◆ What you are asked to do:
Reproduce every one of the following records verbatim, line for line.

◆ The data:
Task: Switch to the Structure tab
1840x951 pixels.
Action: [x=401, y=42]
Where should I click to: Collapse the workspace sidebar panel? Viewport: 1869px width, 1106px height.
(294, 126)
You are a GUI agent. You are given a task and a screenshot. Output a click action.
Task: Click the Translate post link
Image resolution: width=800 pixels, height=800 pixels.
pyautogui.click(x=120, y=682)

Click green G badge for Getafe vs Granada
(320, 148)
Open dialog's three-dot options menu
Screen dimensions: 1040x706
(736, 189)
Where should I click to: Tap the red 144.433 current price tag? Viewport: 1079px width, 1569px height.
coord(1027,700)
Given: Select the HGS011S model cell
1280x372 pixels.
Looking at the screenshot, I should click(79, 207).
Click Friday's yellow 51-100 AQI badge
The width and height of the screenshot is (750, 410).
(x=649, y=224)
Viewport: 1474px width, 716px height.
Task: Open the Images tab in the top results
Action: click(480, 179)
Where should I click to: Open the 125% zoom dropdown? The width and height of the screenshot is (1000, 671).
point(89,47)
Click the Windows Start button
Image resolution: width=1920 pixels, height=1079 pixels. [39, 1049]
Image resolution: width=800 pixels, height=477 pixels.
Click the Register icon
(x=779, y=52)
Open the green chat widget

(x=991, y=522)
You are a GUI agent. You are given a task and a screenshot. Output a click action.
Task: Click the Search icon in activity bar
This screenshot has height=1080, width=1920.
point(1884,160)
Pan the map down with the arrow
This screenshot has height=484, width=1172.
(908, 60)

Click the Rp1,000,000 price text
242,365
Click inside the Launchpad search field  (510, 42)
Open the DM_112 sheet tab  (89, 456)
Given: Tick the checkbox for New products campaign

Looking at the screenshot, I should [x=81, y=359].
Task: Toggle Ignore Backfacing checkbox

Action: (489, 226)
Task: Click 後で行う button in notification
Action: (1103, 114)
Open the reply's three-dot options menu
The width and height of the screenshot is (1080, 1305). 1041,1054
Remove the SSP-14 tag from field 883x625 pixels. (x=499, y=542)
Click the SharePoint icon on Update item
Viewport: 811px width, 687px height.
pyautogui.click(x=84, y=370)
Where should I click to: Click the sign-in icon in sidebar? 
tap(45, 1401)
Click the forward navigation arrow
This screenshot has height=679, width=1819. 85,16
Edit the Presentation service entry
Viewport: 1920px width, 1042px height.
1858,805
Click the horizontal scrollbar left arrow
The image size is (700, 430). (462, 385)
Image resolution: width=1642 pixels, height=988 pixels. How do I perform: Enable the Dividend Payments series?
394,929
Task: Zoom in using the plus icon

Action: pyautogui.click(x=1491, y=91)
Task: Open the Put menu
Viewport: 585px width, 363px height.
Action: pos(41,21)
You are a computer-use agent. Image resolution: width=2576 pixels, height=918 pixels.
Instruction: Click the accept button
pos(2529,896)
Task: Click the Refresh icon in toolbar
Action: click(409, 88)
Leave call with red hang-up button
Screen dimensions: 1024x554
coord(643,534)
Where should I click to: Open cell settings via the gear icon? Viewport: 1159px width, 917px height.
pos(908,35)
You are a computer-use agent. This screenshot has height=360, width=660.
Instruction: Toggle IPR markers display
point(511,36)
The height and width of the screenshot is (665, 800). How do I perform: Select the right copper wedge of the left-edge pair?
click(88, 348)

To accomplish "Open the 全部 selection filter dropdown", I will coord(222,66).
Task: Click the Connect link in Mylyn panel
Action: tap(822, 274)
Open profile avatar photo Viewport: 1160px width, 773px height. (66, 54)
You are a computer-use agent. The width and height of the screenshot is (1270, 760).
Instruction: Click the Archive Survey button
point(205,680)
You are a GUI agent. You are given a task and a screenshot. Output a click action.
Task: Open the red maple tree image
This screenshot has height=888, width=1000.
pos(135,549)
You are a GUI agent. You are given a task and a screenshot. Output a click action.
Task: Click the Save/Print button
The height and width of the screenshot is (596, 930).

◆ Task answer:
Task: Switch to the Structure tab
1840x951 pixels.
Action: [x=401, y=42]
Where should I click to: Collapse the workspace sidebar panel? Viewport: 1869px width, 1106px height.
(294, 126)
You are a GUI agent. You are given a task and a screenshot. Output a click action.
Task: Click the Translate post link
Image resolution: width=800 pixels, height=800 pixels.
pyautogui.click(x=120, y=682)

Click green G badge for Getafe vs Granada
(320, 148)
Open dialog's three-dot options menu
Screen dimensions: 1040x706
(736, 189)
Where should I click to: Tap the red 144.433 current price tag? Viewport: 1079px width, 1569px height.
coord(1027,700)
Given: Select the HGS011S model cell
1280x372 pixels.
Looking at the screenshot, I should click(79, 207).
Click Friday's yellow 51-100 AQI badge
The width and height of the screenshot is (750, 410).
(x=649, y=224)
Viewport: 1474px width, 716px height.
Task: Open the Images tab in the top results
Action: click(480, 179)
Where should I click to: Open the 125% zoom dropdown? The width and height of the screenshot is (1000, 671).
point(89,47)
Click the Windows Start button
Image resolution: width=1920 pixels, height=1079 pixels. [39, 1049]
Image resolution: width=800 pixels, height=477 pixels.
Click the Register icon
(x=779, y=52)
Open the green chat widget

(x=991, y=522)
You are a GUI agent. You are given a task and a screenshot. Output a click action.
Task: Click the Search icon in activity bar
This screenshot has height=1080, width=1920.
point(1884,160)
Pan the map down with the arrow
This screenshot has height=484, width=1172.
(908, 60)

Click the Rp1,000,000 price text
242,365
Click inside the Launchpad search field  (510, 42)
Open the DM_112 sheet tab  (89, 456)
Given: Tick the checkbox for New products campaign

Looking at the screenshot, I should [x=81, y=359].
Task: Toggle Ignore Backfacing checkbox

Action: (489, 226)
Task: Click 後で行う button in notification
Action: (1103, 114)
Open the reply's three-dot options menu
The width and height of the screenshot is (1080, 1305). 1041,1054
Remove the SSP-14 tag from field 883x625 pixels. (x=499, y=542)
Click the SharePoint icon on Update item
Viewport: 811px width, 687px height.
pyautogui.click(x=84, y=370)
Where should I click to: Click the sign-in icon in sidebar? 
tap(45, 1401)
Click the forward navigation arrow
This screenshot has height=679, width=1819. 85,16
Edit the Presentation service entry
Viewport: 1920px width, 1042px height.
1858,805
Click the horizontal scrollbar left arrow
The image size is (700, 430). (462, 385)
Image resolution: width=1642 pixels, height=988 pixels. How do I perform: Enable the Dividend Payments series?
394,929
Task: Zoom in using the plus icon

Action: pyautogui.click(x=1491, y=91)
Task: Open the Put menu
Viewport: 585px width, 363px height.
Action: pos(41,21)
You are a computer-use agent. Image resolution: width=2576 pixels, height=918 pixels.
Instruction: Click the accept button
pos(2529,896)
Task: Click the Refresh icon in toolbar
Action: click(409, 88)
Leave call with red hang-up button
Screen dimensions: 1024x554
coord(643,534)
Where should I click to: Open cell settings via the gear icon? Viewport: 1159px width, 917px height.
pos(908,35)
You are a computer-use agent. This screenshot has height=360, width=660.
Instruction: Toggle IPR markers display
point(511,36)
The height and width of the screenshot is (665, 800). How do I perform: Select the right copper wedge of the left-edge pair?
click(88, 348)

To accomplish "Open the 全部 selection filter dropdown", I will coord(222,66).
Task: Click the Connect link in Mylyn panel
Action: tap(822, 274)
Open profile avatar photo Viewport: 1160px width, 773px height. (66, 54)
You are a computer-use agent. The width and height of the screenshot is (1270, 760).
Instruction: Click the Archive Survey button
point(205,680)
You are a GUI agent. You are given a task and a screenshot. Output a click action.
Task: Open the red maple tree image
This screenshot has height=888, width=1000.
pos(135,549)
You are a GUI agent. You are given a task and a screenshot. Output a click action.
Task: Click the Save/Print button
The height and width of the screenshot is (596, 930).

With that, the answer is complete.